Harris Corp. ( LHX -0.84% ) and L3 Technologies ( LLL ), two of the most underappreciated companies in the defense sector, are planning to come together in hopes of better competing against the much larger primes. There was a lot for investors to like about each of these companies prior to the deal. Post-merger, the new L3 Harris Technologies looks like it could be a winner.
On Oct. 14, Harris and L3 said they would combine in an all-stock deal that would create a $33.5 billion market cap defense electronics company with about $16 billion in pro forma annual revenue and EBIT of $2.4 billion. L3 CEO Chris Kubasik said the deal would move the two companies closer to becoming an "innovative non-traditional 6th Prime," though the company would still fall well short of industry leaders Lockheed Martin, General Dynamics, Northrop Grumman, Raytheon, and Boeing in terms of annual sales.

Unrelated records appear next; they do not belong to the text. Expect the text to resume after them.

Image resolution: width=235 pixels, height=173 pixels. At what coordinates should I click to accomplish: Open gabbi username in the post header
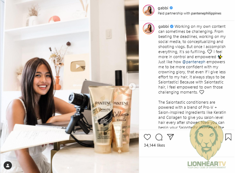(163, 8)
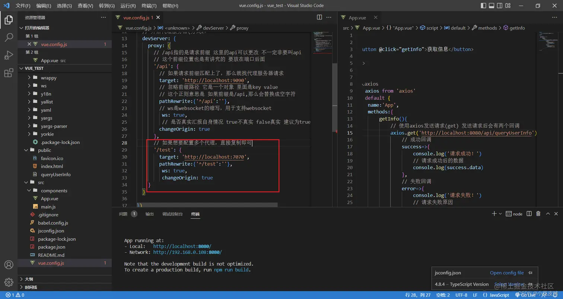
Task: Open the Search view in activity bar
Action: click(9, 37)
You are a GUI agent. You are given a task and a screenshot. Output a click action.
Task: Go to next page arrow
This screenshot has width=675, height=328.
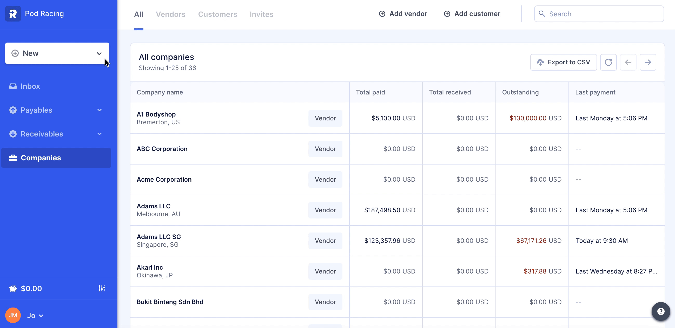(x=648, y=62)
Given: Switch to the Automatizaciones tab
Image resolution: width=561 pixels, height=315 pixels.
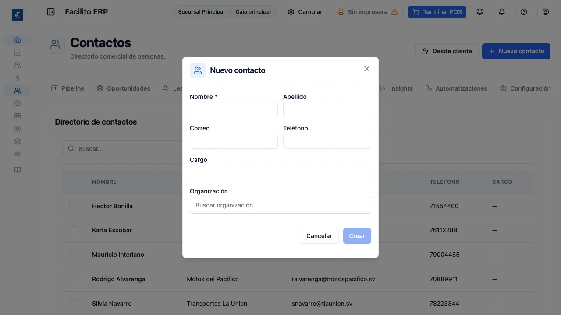Looking at the screenshot, I should tap(456, 88).
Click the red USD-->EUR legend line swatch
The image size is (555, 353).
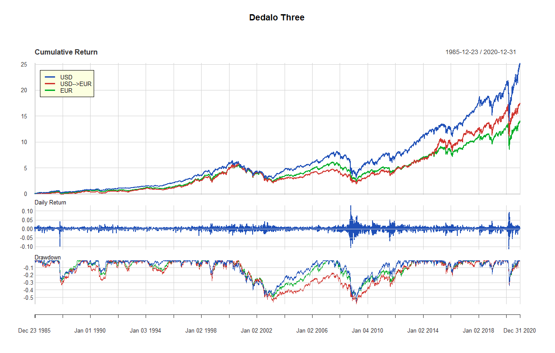50,84
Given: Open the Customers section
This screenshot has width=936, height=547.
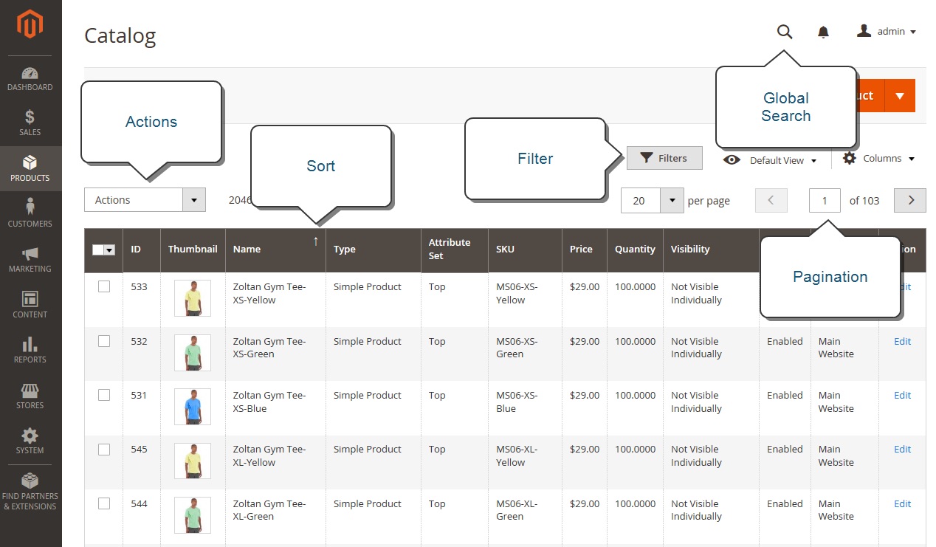Looking at the screenshot, I should (x=30, y=213).

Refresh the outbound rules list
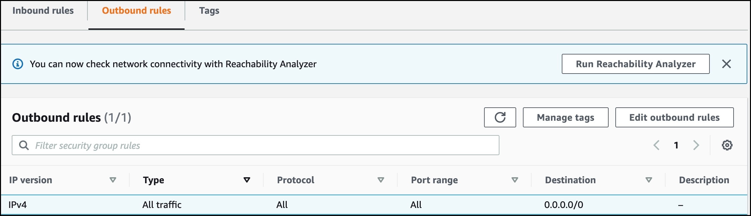click(x=500, y=117)
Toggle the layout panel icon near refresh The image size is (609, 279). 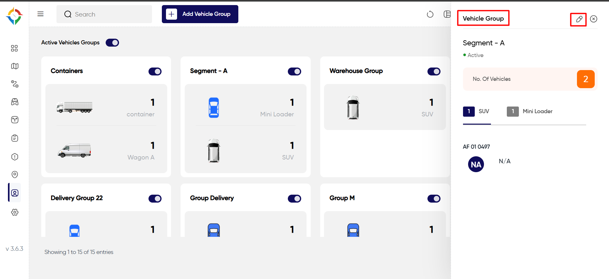click(447, 14)
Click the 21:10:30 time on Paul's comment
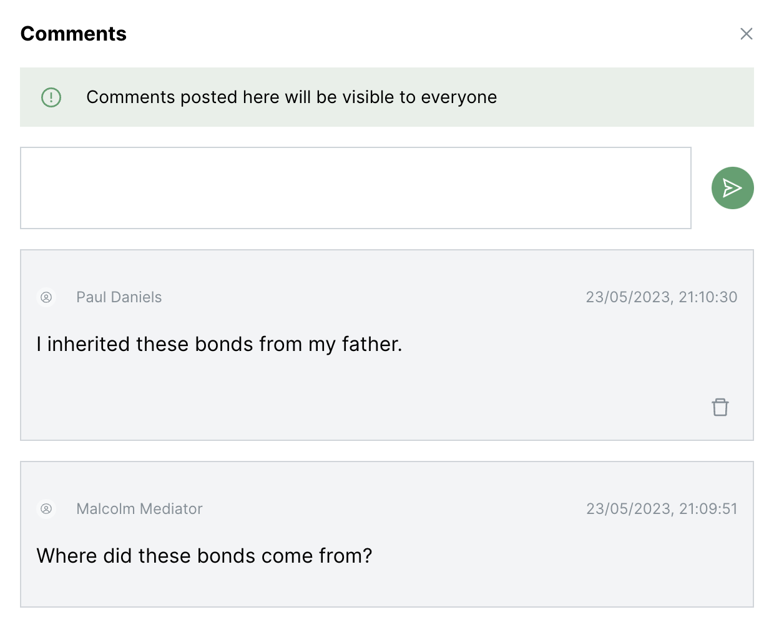Viewport: 774px width, 627px height. pyautogui.click(x=708, y=297)
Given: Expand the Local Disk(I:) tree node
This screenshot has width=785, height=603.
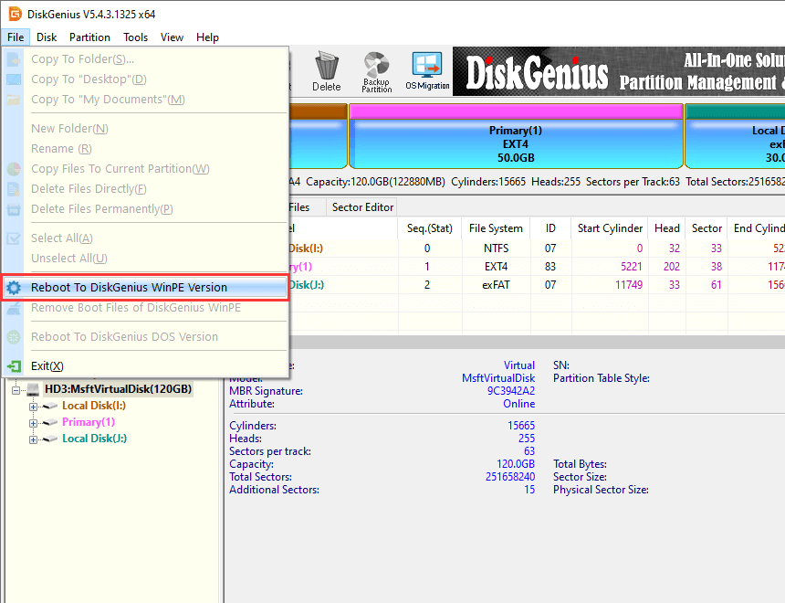Looking at the screenshot, I should pos(34,406).
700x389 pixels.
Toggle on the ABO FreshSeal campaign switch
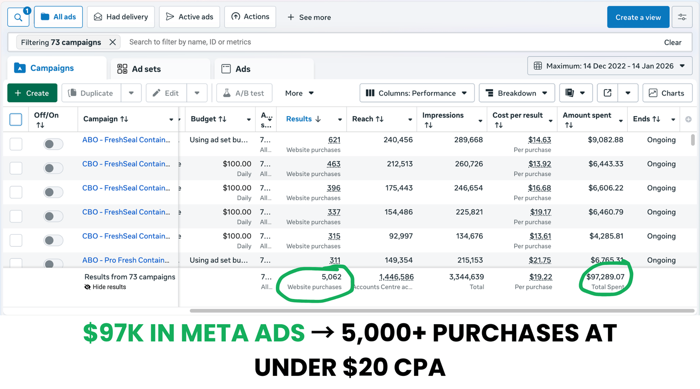click(x=53, y=144)
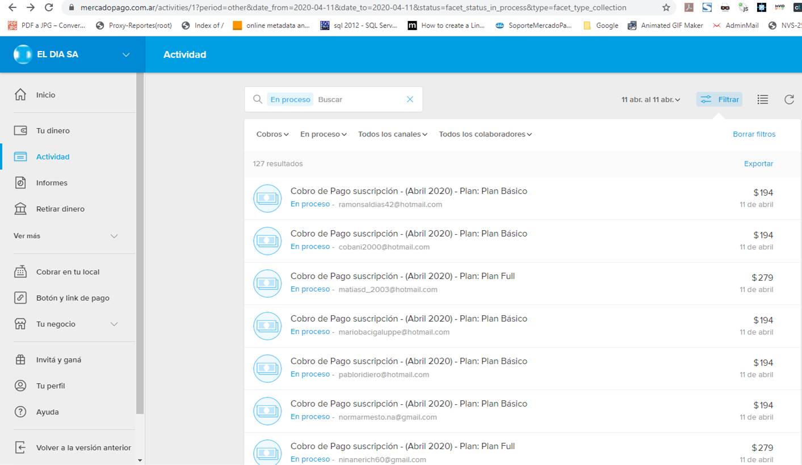Bookmark the page using the star icon
Screen dimensions: 802x465
[x=666, y=8]
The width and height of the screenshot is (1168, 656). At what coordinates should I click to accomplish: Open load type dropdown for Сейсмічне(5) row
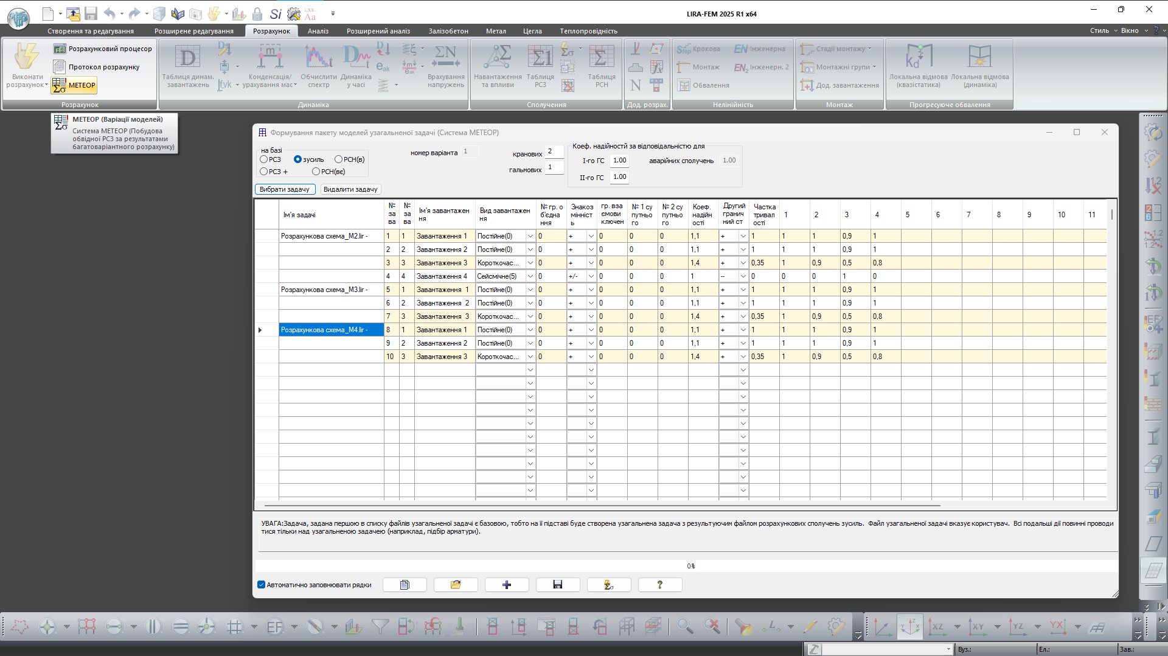click(530, 276)
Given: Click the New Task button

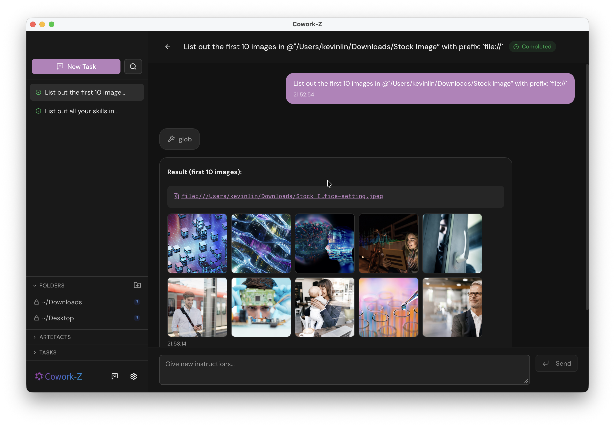Looking at the screenshot, I should coord(76,66).
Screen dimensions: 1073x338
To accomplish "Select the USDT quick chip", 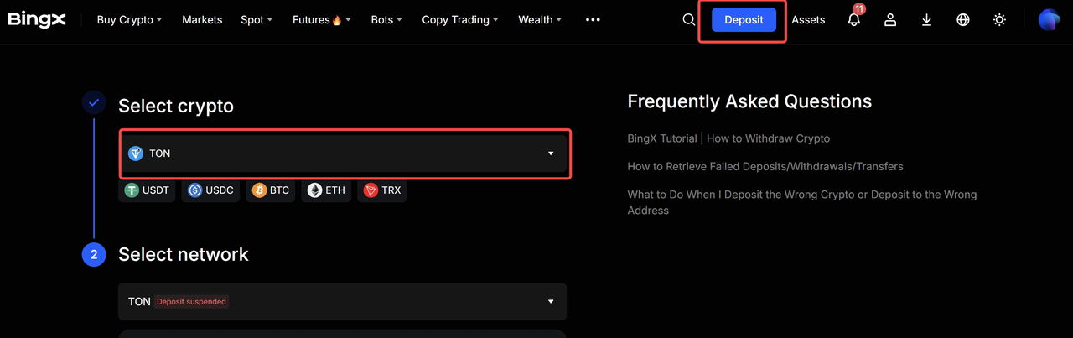I will pyautogui.click(x=147, y=190).
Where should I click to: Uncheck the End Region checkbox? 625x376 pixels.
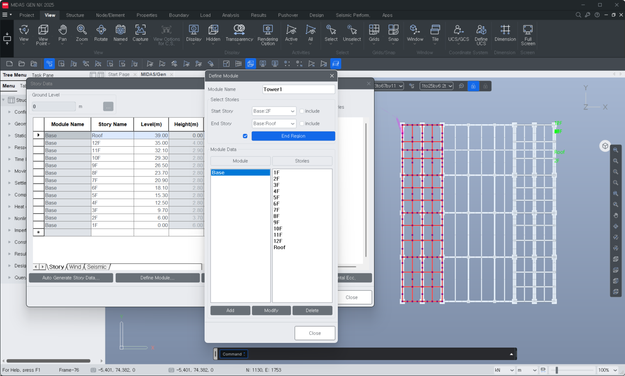click(x=245, y=136)
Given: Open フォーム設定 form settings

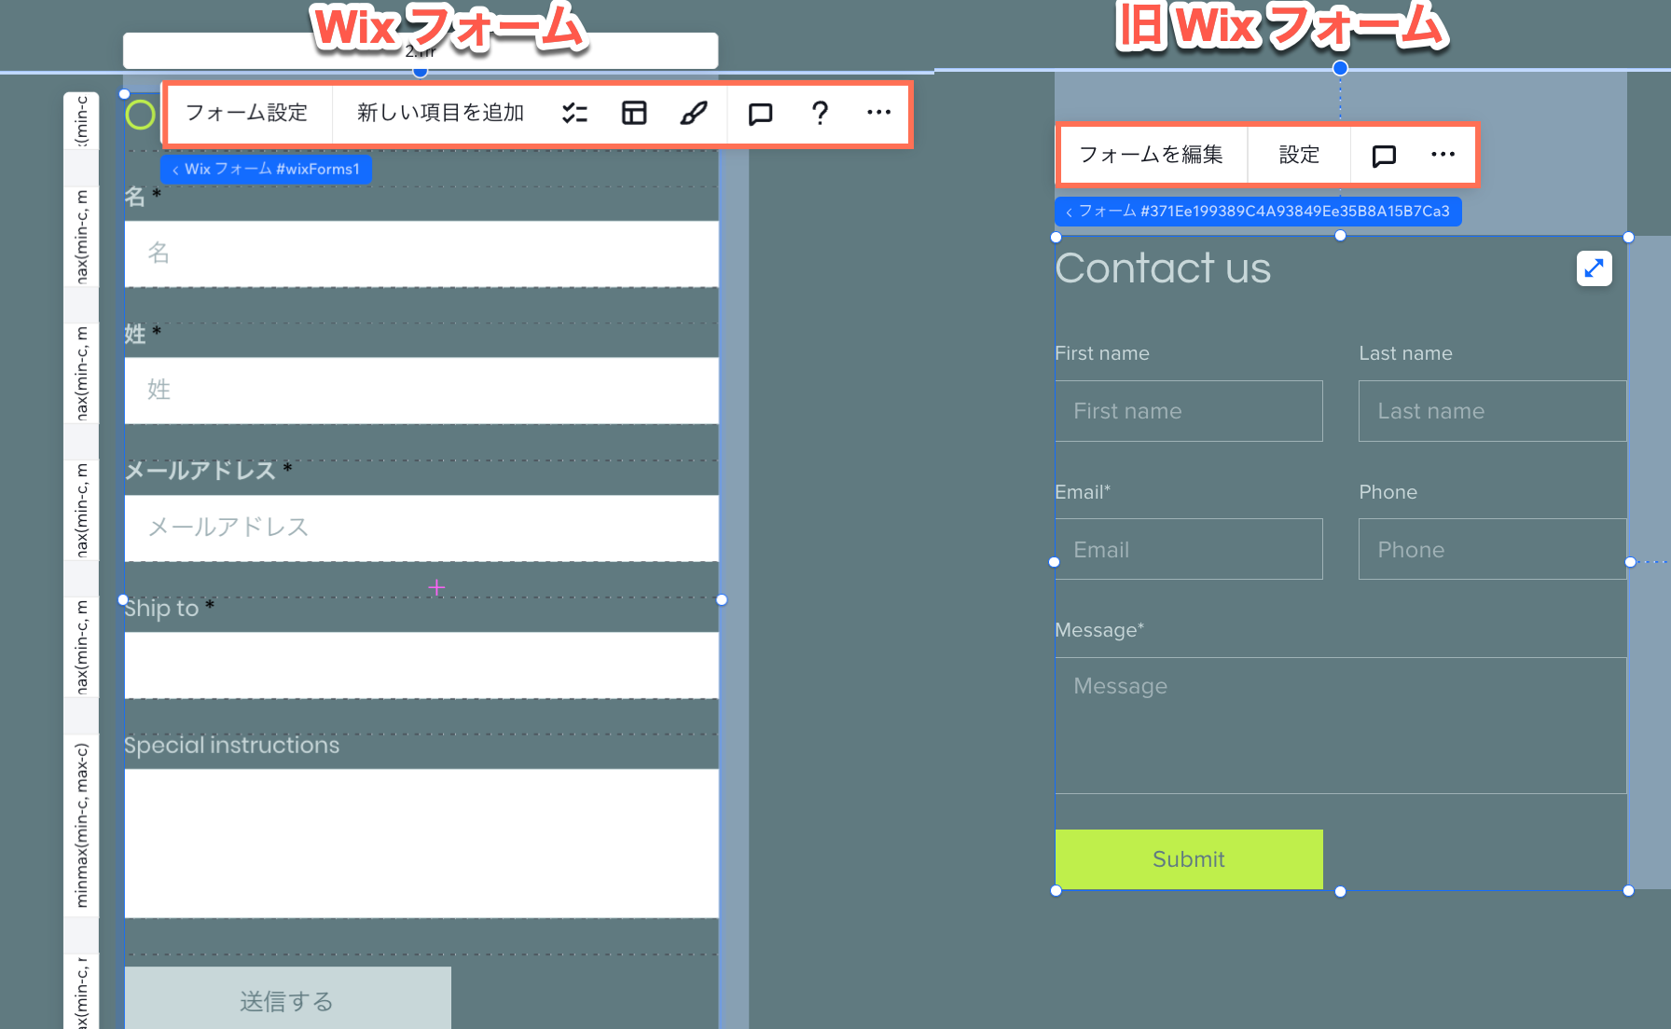Looking at the screenshot, I should tap(247, 113).
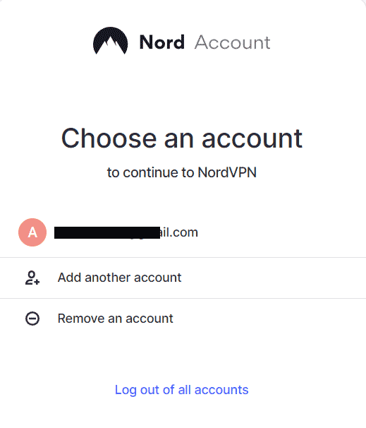Click the Choose an account heading
366x428 pixels.
point(182,138)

Though Harris holders would own a slight majority of the shares in the combined company, the deal is structured as a merger of equals. Post-deal, the board would consist of six members from each side, and Harris CEO William Brown plans to stay in that role for two years before making way for Kubasik.
Can 1 + 1 = 2+?
The two companies are a lot alike, with each focused on military electronics and communications. Both have been pushing to increase the amount of business they do directly with the Pentagon instead of serving as a subcontractor, with Harris focused on battlefield management, aircraft communications, and increasing its classified space work and L3 making a range of sensors and night-vision equipment and developing unmanned vessels.
They both have customers adjacent to the military, with Harris perhaps best known for its Stingray cellphone trackers used by U.S. law enforcement and L3 the vendor behind the full-body scanners used for airport security.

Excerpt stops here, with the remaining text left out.